In 2007, coffee industry veteran Roger Laverty took over as chief executive and oversaw the purchase of Coffee Bean. But 18 months later, the company saw an opportunity with the Sara Lee delivery business, which, thanks to that company’s financial struggles, was acquired below book value for $45 million.

It was a big purchase, but Farmer Bros. couldn’t pass up the deal. At the time, Farmer Bros. sales were mostly in the Western United States, while Sara Lee’s were mostly in the East and Midwest, giving Farmer Bros. a national presence in the food service industry.

But two years later, the process of combining sales forces, product catalogs, facilities and delivery routes still wasn’t complete.
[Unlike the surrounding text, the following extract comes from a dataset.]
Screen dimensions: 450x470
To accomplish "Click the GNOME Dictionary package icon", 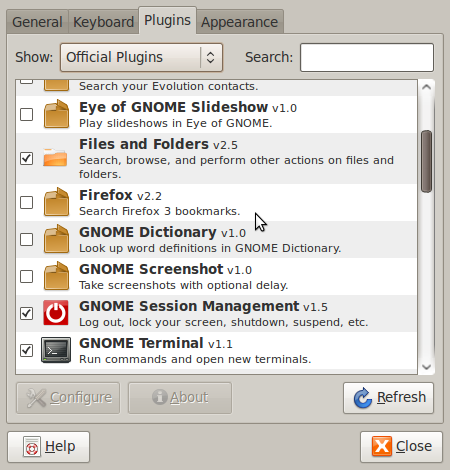I will pyautogui.click(x=56, y=239).
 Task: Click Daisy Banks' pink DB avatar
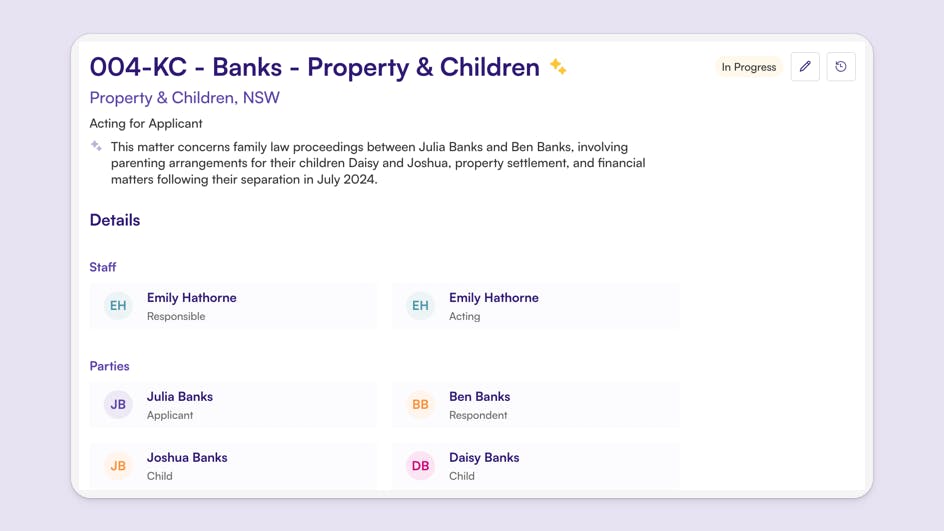click(420, 466)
Meanwhile, Farmer Bros. was sinking in red ink as coffee commodity costs soared and it couldn’t raise prices quickly enough. The company was also losing customers – its own and Sara Lee’s – to regional roasters and specialty competitors.

Laverty stepped down just a few months before Farmer Bros. announced a loss of $54 million for the fiscal year ended June 30, 2011. It was the company’s fourth consecutive annual loss.

New management

Keown, hired as chief executive in March, and Jeff Wahba, the company’s chief financial officer since 2010, said the Sara Lee acquisition was a good move, but it meant specialty coffee was put on the back burner.
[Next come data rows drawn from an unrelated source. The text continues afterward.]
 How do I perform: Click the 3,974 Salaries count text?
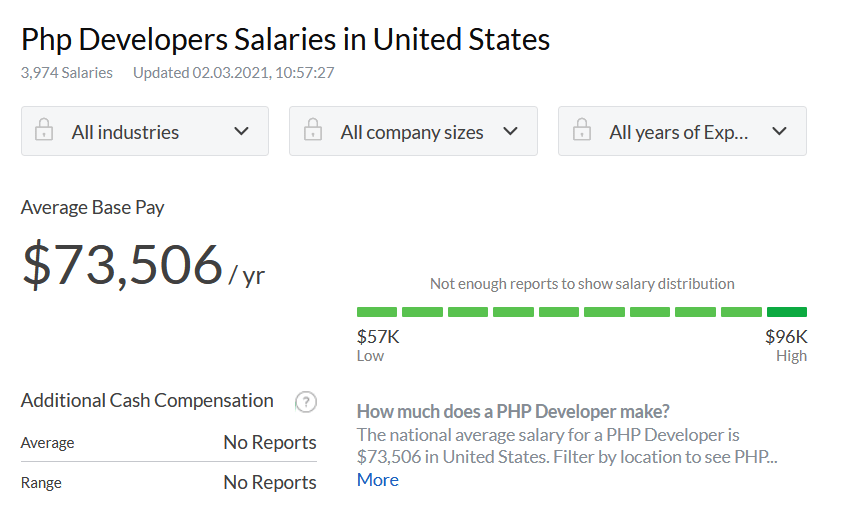pyautogui.click(x=67, y=73)
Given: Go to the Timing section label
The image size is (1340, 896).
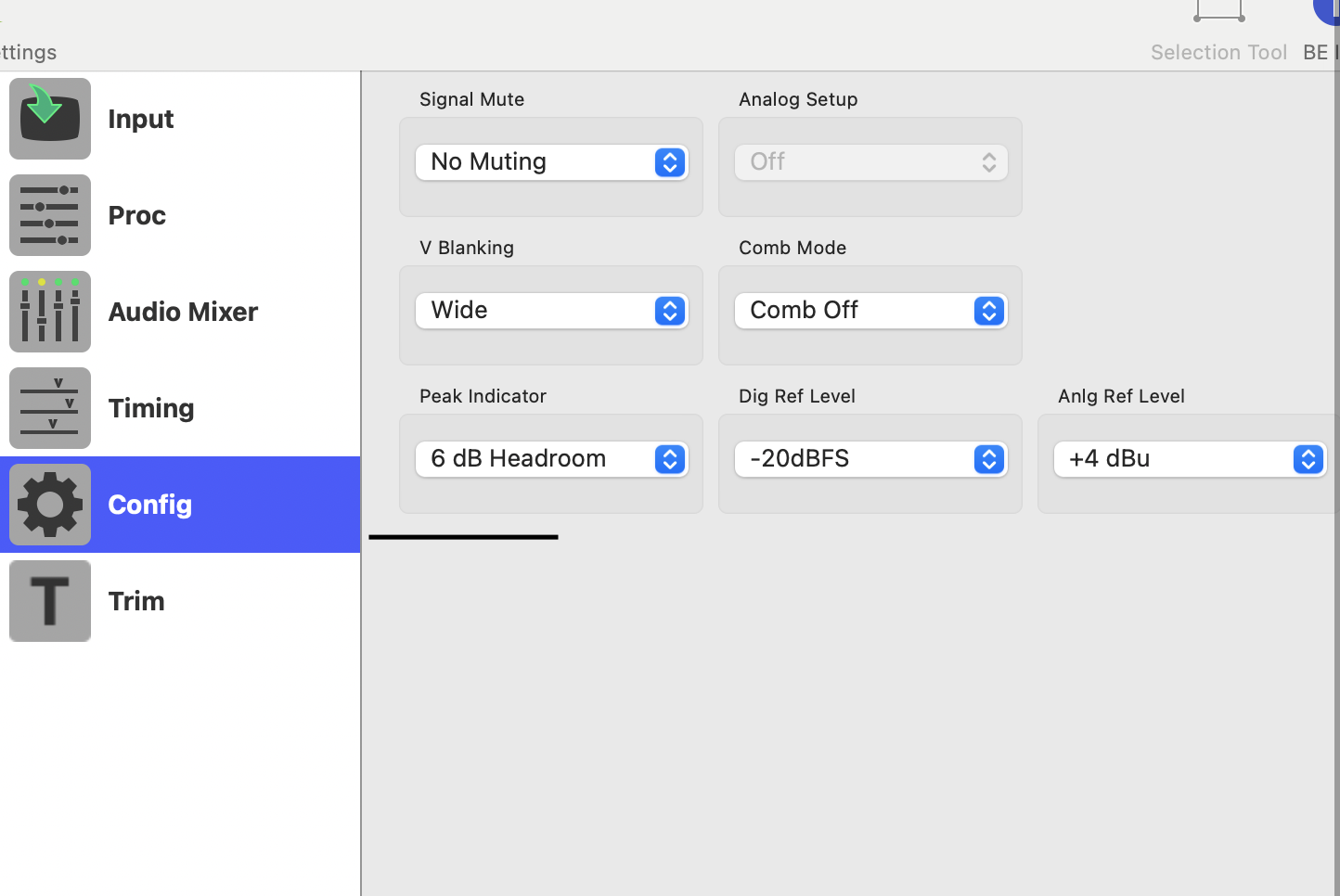Looking at the screenshot, I should coord(151,408).
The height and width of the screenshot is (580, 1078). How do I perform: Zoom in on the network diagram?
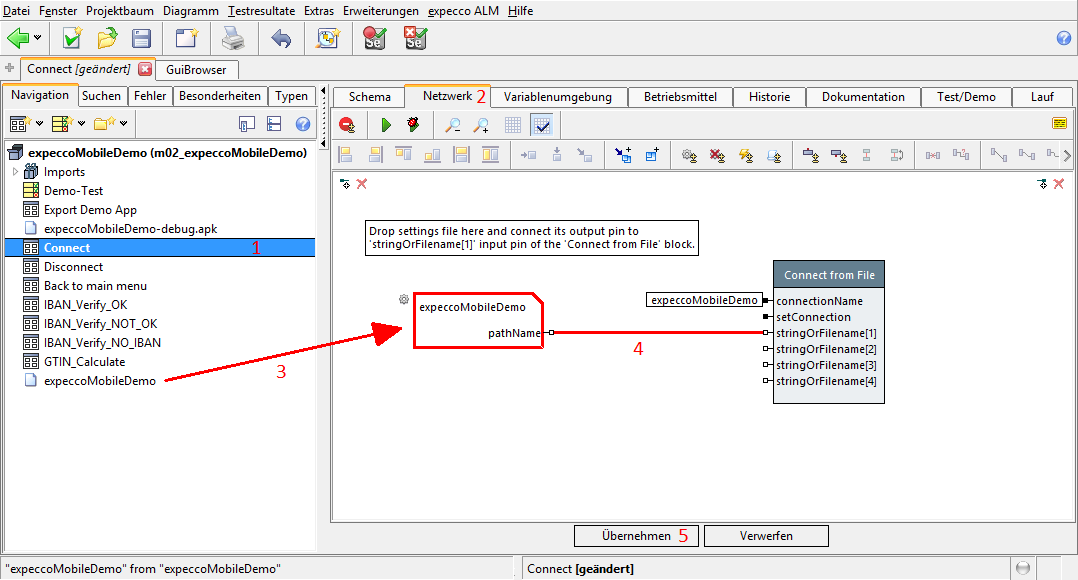[481, 125]
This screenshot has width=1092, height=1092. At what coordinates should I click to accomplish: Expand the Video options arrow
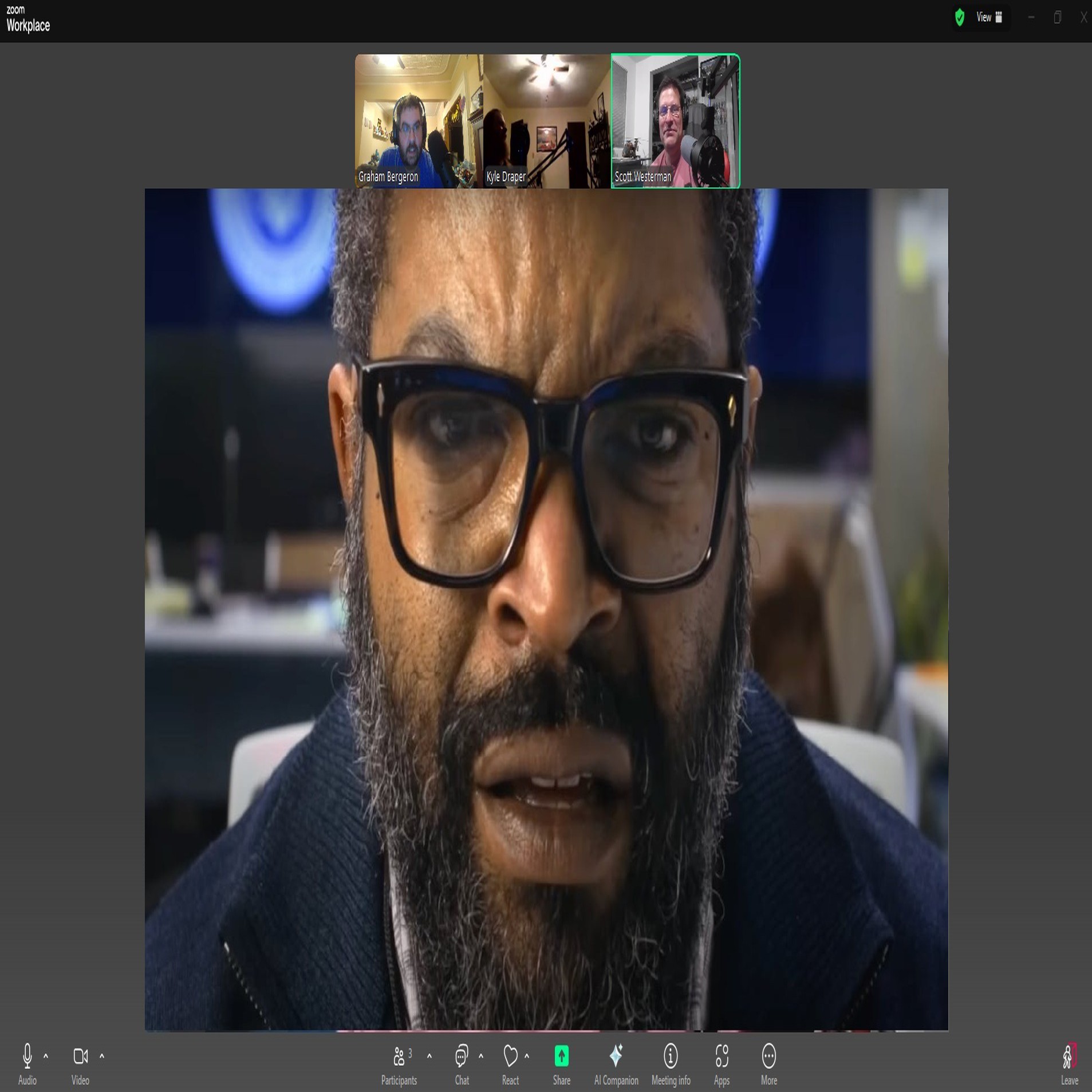[102, 1056]
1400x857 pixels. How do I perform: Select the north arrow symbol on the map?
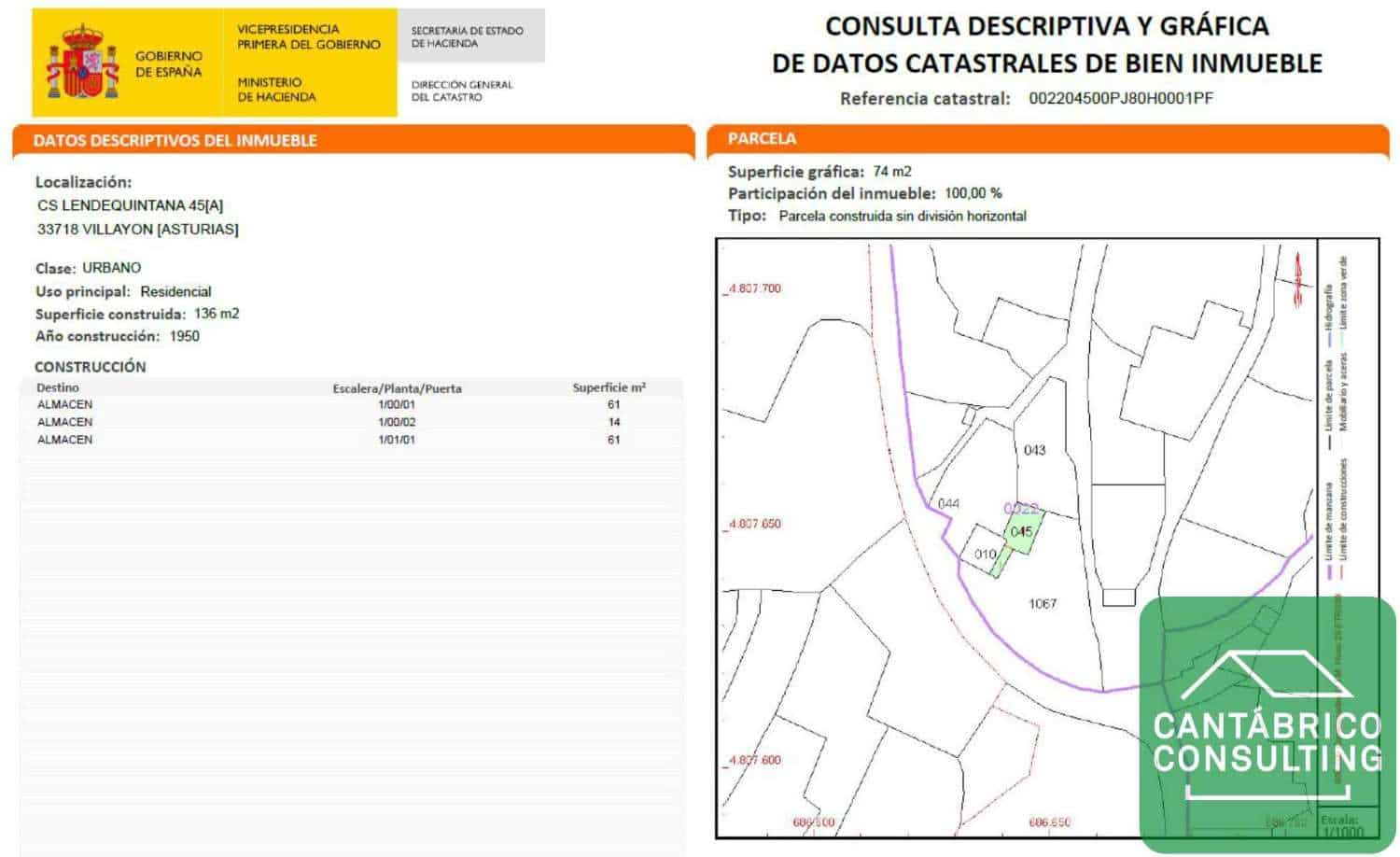1295,273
“Coffee Bean was allowed to continue basically on its own and continue to grow, while Farmer Bros. was focused on integrating (with Sara Lee),” Wahba said. “It wasn’t until a year ago we had these together.”

Coffee Bean had operated essentially as its own business, providing private-label specialty coffee to coffee houses, restaurants and grocery stores. But last year, Wahba and Coffee Bean President Patrick Criteser, who together served as interim co-chief executives at Farmer Bros. before Keown was hired, decided it was time to move forward with a specialty line for Farmer Bros.
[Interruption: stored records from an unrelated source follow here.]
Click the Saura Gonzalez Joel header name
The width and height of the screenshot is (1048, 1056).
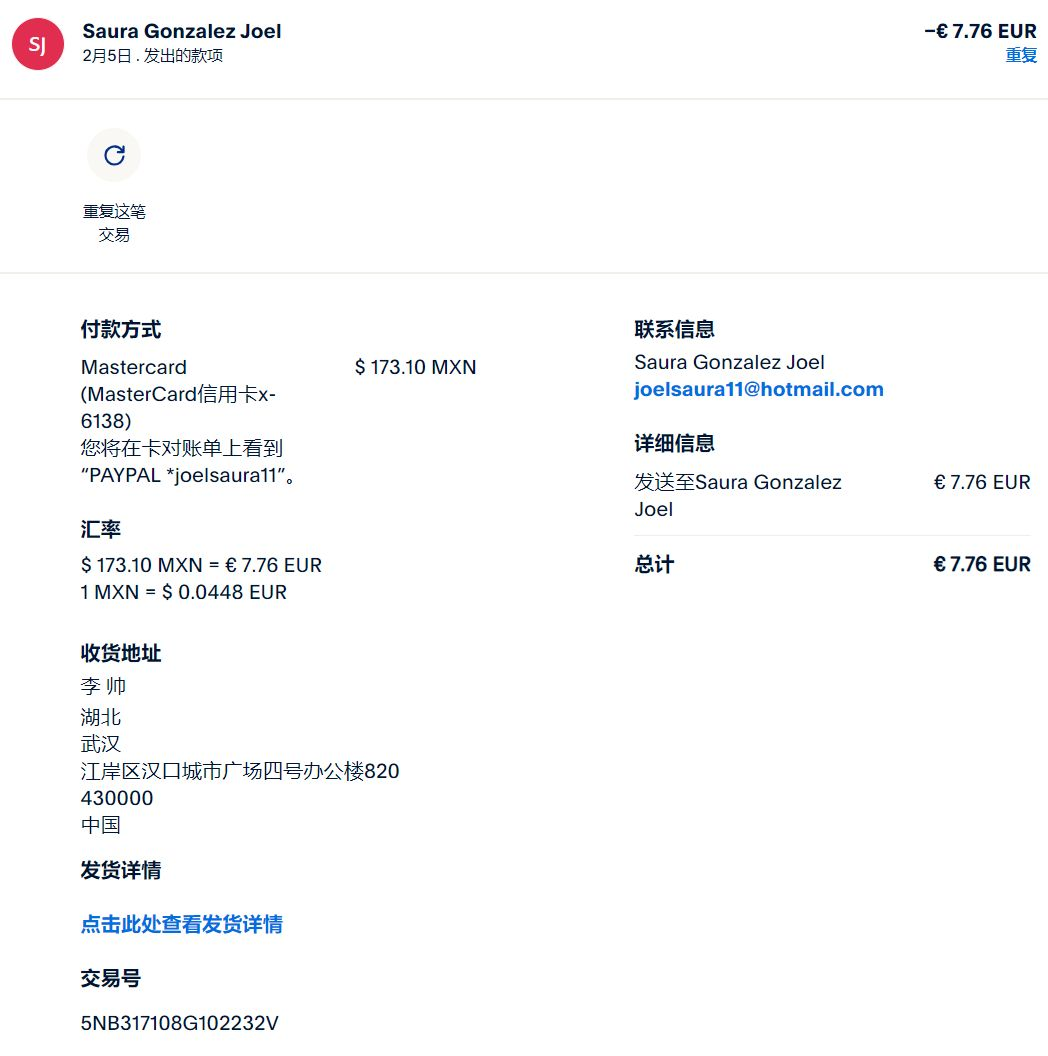182,31
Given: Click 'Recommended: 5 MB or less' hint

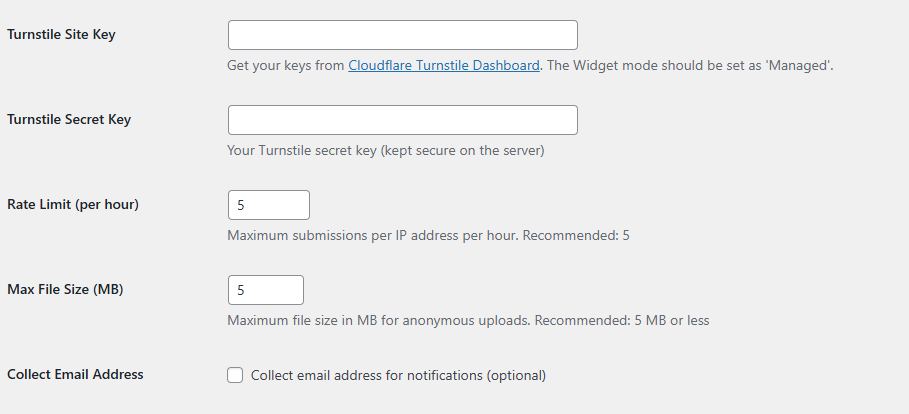Looking at the screenshot, I should pyautogui.click(x=621, y=320).
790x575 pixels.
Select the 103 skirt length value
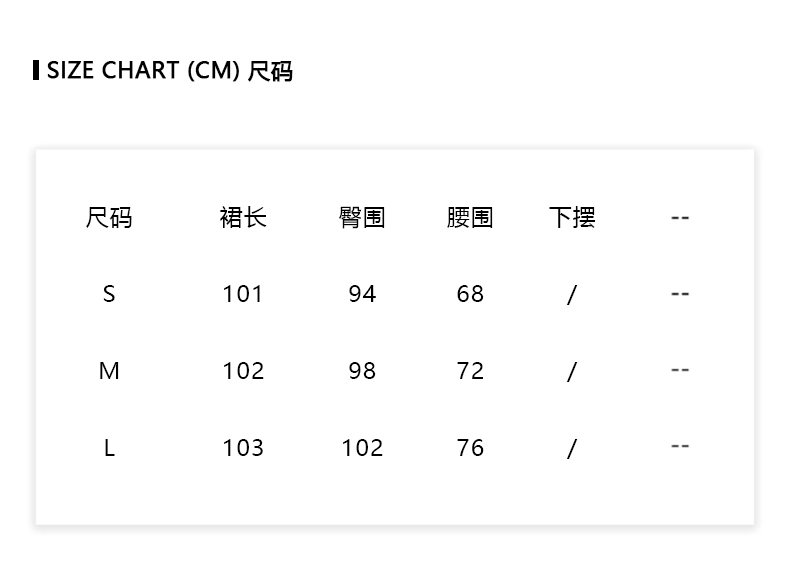tap(243, 448)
The company’s coffee buyers sourced beans from around the world, and roasters at Coffee Bean in Portland and at Farmer Bros. headquarters in Torrance developed roast levels and coffee blends that make up the collection’s 15 products.

The Artisan Collection will be roasted in both Portland and Torrance and distributed exclusively through Farmer Bros.’ food service sales force. Offerings range from such standard fare as French roast to blends sourced from specific regions such as Peru to a hip, urban brew called South Bay Blend, which is a medium roast said to have a spicy lemon flavor.

The company would not disclose prices for the new products, though Wahba said they will be “appropriately priced as specialty coffee items” and will vary by region.

Farmer Bros.’ sales staff is being trained to sell the new products to existing customers interested in an upgrade, but management hopes the artisan coffees will help them penetrate coffee houses not already served by Coffee Bean.

“We’ve got customers who want to compete with Starbucks and Peet’s and Caribou,” Keown said. “There’s a whole level of restaurant we probably couldn’t have gone after before that we can go after now.”

The stock market has yet to reward the company’s efforts. Farmer Bros. stock hit a low of $4.60 in September, the same month that raw coffee prices peaked at about $3 per pound, then rose as coffee prices started to fall. Since Keown took over, the stock has fallen from about $12 to close June 27 at $7.25.

At that low price, some investors believe Farmer Bros. is a steal. Anton Brenner, an analyst at Newport Beach investment firm Roth Capital Partners LLC, initiated coverage of Farmer Bros. last month and rates the stock a “buy,” with a target price of $11. In a June 1 report, Brenner estimated Farmer Bros. will turn a profit in the quarter ended June 30 and be profitable for all of the next year.

Coffee analyst Arvidson said it’s good that Farmer Bros. is getting into premium coffee, but he cautioned that the company’s old-school name and reputation for cheaper coffee could set the Artisan Collection back.

“It could still be roasted and blended by Farmer Bros., it just needs a different name,” he said. “It’s like Toyota and Lexus. Nobody’s going to pay $60,000 for a Toyota.”